§ **Required work**: Copy every line of the records below that contains the string "button", matching case exactly.

§ **Material for this exercise**:
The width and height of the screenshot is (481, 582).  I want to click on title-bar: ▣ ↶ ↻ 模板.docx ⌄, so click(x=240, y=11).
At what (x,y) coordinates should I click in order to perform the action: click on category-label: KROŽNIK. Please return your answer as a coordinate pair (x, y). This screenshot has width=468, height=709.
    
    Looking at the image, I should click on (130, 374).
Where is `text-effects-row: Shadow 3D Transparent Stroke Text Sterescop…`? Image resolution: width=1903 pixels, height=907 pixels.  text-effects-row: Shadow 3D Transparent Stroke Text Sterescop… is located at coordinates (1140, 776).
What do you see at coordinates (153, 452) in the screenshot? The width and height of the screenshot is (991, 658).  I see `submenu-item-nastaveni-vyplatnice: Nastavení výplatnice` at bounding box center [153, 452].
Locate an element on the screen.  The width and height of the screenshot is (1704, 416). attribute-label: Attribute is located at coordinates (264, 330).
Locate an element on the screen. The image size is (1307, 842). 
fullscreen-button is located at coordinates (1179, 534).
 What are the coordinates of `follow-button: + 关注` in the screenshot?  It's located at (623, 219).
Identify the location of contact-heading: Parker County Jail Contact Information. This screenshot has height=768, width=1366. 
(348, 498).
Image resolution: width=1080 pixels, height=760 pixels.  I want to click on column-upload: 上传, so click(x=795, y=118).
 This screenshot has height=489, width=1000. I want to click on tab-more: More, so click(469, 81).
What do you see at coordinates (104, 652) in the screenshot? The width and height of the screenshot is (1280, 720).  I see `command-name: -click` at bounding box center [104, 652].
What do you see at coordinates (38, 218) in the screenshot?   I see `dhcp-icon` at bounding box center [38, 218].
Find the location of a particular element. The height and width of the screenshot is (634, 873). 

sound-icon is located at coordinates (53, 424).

§ **Result for this exercise**:
fullscreen-button is located at coordinates (1179, 534).
 What are the coordinates of `follow-button: + 关注` in the screenshot?  It's located at (623, 219).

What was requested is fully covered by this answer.